Stored records
══════════

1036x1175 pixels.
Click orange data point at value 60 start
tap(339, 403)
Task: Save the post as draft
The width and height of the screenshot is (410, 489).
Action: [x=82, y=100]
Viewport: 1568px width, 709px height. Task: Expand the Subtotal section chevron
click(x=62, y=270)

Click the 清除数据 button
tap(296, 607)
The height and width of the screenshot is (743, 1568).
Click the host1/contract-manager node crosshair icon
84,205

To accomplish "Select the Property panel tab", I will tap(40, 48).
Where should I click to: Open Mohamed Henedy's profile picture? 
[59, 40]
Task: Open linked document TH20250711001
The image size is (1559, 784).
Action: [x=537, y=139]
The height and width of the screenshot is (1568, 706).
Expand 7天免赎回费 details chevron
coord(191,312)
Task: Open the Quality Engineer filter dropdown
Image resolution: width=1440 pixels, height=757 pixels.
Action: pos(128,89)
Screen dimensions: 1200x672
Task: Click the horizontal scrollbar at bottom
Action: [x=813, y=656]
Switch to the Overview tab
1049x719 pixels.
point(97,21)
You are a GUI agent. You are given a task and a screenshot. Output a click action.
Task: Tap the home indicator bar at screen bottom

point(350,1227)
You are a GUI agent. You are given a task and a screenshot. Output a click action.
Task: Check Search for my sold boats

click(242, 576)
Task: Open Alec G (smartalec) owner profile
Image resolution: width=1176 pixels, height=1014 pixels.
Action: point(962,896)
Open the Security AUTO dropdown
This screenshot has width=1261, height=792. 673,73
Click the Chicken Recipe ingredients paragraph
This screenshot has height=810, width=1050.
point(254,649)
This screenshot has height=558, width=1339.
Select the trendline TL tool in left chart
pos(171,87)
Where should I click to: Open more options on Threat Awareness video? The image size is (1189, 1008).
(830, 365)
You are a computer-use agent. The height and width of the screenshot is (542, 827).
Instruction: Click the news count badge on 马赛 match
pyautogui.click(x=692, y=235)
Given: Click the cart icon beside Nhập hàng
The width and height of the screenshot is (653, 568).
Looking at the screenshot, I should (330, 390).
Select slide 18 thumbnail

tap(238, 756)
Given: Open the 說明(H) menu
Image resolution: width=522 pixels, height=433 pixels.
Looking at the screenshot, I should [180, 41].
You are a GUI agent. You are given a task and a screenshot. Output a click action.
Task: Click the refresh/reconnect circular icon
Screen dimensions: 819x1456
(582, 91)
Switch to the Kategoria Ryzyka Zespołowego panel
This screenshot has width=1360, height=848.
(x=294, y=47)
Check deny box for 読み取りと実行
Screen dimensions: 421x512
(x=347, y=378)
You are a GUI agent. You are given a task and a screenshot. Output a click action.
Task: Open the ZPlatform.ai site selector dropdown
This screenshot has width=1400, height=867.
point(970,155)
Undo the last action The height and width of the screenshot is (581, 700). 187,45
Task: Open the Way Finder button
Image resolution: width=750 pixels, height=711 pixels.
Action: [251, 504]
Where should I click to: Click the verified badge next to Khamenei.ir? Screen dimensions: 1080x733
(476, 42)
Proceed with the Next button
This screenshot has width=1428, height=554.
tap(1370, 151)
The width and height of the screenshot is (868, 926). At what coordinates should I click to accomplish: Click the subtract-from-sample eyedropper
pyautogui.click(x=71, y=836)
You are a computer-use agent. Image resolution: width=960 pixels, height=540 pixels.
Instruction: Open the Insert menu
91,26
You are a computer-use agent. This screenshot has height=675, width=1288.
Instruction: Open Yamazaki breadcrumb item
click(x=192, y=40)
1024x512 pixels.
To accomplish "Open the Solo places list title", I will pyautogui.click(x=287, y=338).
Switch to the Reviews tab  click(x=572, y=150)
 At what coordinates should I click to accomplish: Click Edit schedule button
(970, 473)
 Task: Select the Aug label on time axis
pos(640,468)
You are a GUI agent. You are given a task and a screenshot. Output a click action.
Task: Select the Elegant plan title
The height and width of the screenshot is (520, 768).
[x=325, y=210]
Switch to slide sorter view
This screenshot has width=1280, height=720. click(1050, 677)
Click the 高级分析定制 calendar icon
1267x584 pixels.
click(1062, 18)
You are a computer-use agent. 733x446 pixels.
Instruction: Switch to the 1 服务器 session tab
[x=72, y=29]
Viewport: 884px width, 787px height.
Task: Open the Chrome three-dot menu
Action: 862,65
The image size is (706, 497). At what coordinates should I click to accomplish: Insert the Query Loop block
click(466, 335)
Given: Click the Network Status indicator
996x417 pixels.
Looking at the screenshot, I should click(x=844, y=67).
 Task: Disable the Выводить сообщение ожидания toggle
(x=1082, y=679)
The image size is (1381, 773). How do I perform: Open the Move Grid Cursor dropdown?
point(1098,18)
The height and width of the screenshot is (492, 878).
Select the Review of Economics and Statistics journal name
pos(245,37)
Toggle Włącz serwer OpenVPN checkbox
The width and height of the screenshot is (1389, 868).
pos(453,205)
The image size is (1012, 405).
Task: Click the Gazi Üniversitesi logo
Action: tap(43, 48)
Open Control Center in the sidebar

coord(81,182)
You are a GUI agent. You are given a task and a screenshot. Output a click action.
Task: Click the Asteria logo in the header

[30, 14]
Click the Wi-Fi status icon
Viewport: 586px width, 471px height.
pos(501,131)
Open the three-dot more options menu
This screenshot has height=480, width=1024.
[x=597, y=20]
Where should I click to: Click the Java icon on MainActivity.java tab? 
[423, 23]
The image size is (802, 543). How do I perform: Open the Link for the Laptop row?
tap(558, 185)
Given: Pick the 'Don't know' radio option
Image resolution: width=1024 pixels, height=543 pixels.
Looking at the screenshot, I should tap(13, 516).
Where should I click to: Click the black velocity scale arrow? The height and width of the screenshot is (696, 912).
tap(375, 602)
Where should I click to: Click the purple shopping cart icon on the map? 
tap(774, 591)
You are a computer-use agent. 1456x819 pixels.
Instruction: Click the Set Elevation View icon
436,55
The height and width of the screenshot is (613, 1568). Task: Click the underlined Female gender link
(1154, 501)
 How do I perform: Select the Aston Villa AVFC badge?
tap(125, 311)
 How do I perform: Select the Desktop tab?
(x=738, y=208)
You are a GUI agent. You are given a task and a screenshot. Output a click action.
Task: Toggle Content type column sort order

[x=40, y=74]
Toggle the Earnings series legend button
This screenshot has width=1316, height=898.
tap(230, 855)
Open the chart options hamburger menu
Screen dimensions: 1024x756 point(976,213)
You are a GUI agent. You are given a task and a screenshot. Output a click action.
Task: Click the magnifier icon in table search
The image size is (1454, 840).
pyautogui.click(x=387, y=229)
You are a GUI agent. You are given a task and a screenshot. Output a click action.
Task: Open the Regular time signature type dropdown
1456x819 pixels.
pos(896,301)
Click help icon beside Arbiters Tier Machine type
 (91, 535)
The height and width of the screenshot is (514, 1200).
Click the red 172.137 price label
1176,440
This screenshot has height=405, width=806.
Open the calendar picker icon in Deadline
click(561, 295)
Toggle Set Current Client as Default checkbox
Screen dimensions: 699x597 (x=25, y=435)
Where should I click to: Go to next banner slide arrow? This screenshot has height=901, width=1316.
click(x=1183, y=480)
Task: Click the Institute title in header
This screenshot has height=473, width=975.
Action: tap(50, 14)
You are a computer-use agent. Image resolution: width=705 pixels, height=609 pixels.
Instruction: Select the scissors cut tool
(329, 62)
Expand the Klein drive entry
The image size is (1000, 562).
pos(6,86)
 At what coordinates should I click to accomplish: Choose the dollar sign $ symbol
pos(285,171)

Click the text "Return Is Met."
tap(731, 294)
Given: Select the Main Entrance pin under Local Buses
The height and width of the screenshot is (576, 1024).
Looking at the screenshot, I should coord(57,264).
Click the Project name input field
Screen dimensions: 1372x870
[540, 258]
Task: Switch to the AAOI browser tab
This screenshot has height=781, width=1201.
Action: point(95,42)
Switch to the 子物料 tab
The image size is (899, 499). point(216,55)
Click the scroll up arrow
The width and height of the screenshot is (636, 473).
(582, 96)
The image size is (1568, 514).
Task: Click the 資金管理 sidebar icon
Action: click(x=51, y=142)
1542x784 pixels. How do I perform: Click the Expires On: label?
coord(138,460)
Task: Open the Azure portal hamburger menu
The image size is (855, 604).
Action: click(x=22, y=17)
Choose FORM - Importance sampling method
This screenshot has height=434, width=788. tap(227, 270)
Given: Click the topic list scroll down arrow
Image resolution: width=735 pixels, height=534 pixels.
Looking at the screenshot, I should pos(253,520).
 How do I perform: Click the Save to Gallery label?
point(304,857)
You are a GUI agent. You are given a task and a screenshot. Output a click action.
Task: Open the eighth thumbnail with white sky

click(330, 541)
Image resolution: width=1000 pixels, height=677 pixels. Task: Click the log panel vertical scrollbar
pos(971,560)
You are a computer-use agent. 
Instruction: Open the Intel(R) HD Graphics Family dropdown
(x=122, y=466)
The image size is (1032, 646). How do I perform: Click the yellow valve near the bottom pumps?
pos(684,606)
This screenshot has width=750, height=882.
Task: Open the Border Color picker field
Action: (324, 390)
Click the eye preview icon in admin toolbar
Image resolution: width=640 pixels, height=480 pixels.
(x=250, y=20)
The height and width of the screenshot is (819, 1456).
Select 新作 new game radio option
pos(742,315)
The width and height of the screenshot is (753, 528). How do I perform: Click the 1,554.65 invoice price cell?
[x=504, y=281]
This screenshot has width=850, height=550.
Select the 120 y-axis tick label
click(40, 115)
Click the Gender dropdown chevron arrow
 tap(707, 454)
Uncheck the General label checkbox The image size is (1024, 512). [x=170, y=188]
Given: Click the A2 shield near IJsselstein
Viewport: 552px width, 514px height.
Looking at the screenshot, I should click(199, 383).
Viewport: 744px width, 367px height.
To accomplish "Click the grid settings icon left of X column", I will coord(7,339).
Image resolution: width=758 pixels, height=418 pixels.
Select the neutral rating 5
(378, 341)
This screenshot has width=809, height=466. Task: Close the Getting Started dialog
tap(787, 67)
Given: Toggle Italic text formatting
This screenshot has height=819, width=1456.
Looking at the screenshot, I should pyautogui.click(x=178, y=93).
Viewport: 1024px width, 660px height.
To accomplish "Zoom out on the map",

══════════

Look above for the line with "Task: Toggle Content type column sort order" and the line with "Task: Click the magnifier". Write out those two lines and all the lines between them, exactly, and no others.

Task: Toggle Content type column sort order

[x=40, y=74]
Toggle the Earnings series legend button
This screenshot has width=1316, height=898.
tap(230, 855)
Open the chart options hamburger menu
Screen dimensions: 1024x756 point(976,213)
You are a GUI agent. You are given a task and a screenshot. Output a click action.
Task: Click the magnifier icon in table search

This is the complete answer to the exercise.